Der Teamchef über die Druck-Situation und seine Hoffnungen.

ÖSTERREICH: Reicht eine Leistung wie beim 2:0 gegen Kasachstan, um Aserbaidschan zu besiegen, Herr Constantini?
Didi Constantini : Sicher nicht. Aber die Situation ist ähnlich. Jeder erwartet und verlangt auch einen Sieg von uns.

ÖSTERREICH: Mit wie vielen Punkten rechnen Sie aus den beiden Spielen gegen Aserbaidschan und Belgien?
Constantini: Man kann nie sagen, was passiert. Als Trainer willst du immer gewinnen. Sechs Punkte wären natürlich ein Traum. Träumen darf man.

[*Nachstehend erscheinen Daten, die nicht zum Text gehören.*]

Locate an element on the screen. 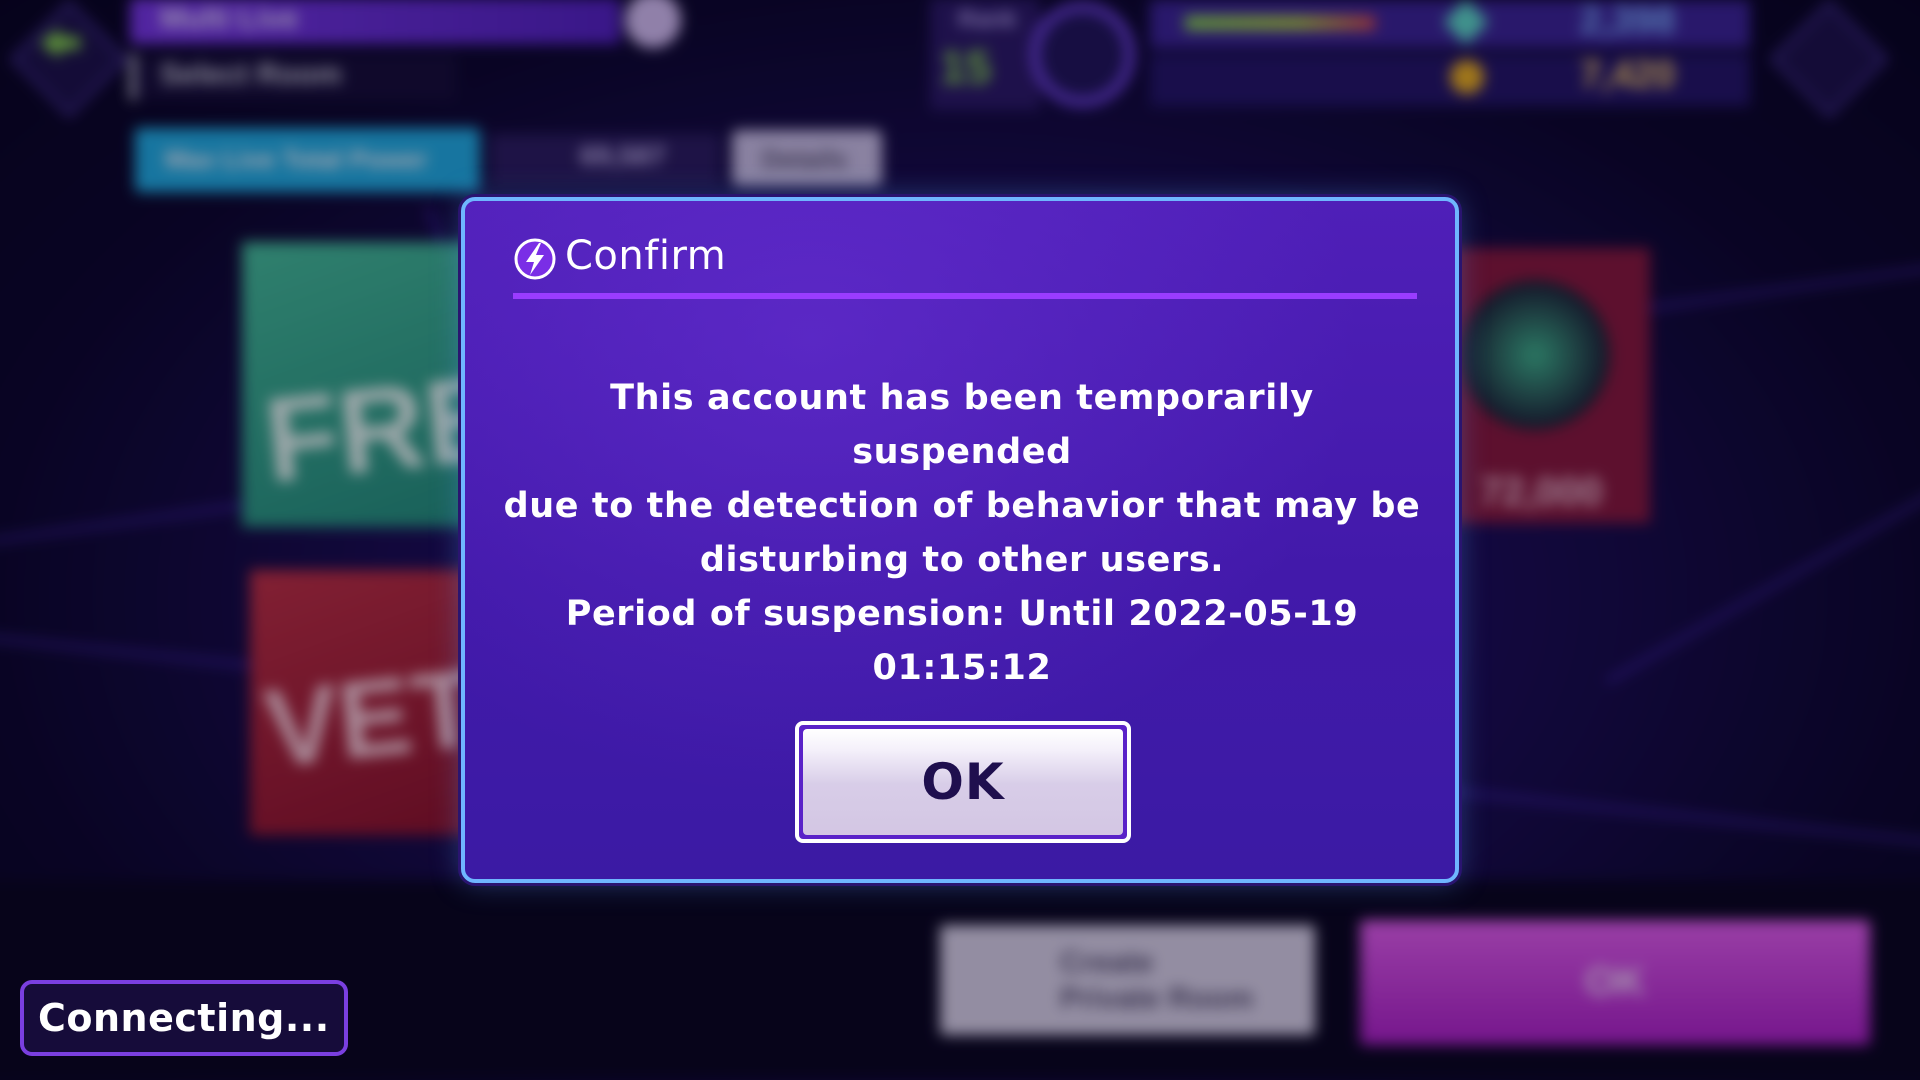 Image resolution: width=1920 pixels, height=1080 pixels. dialog-title: Confirm is located at coordinates (646, 256).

ÖSTERREICH: Hätten Sie gedacht, dass die Kritik nach dem holprigen EM-Qualifikationsstart so heftig ausfallen würde?
Constantini: Damit beschäftige ich mich nicht. Ich konzentriere mich auf meine Arbeit.

ÖSTERREICH: Lassen Sie Angriffe unter der Gürtellinie wirklich kalt oder leidet die Lebensqualität darunter?
Constantini: Kritik gehört zum Fußballgeschäft. Es ist überall so, nicht nur in Österreich. Das beeinflusst meine positive Lebenseinstellung in keinster Weise.

ÖSTERREICH: Kann Aserbaid­schan eine Gefahr für unser Team werden?
Constantini: Du musst vor jedem Gegner Respekt haben. Berti Vogts ist ein Super-Typ. Außerdem hat er seine Mannschaft zwei Wochen im Monat zur Verfügung. Das wünscht sich jeder Teamchef der Welt.

ÖSTERREICH: Sie haben sieben Stürmer im Kader, aber mit Roman Kienast fehlt der Führende der Schützenliste. Warum?
Constantini: Er ist auf Abruf. Das heißt, dass ich ihn sehr wohl im Auge habe und dass er ein Thema ist.

ÖSTERREICH: Was erwarten Sie von Marko Arnautovic?
Constantini: Soll ich jetzt gleich die ganze Aufstellung verraten? Wäre ich nicht von Arnautovic überzeugt, hätte ich ihn nicht einberufen.

ÖSTERREICH: Arnautovic fährt Bentley, Jimmy Hoffer neuerdings Ferrari. Was sagen Sie dazu?
Constantini: Persönlich habe ich mich nie für solche Autos interessiert. Das ist mir auch völlig egal. Hauptsache, die Spieler bringen ihre Leistung.

ÖSTERREICH: Christian Fuchs ist mit Mainz Spitzenreiter in der deutschen Bundesliga. Glauben Sie, dass ihn das auch im Nationalteam beflügelt und er alle mitreißt?
Constantini: Das hoffe ich. Fuchs spielt in Mainz auf einem Top-Level. Die haben ein tolles Kollektiv und Freude am Spiel.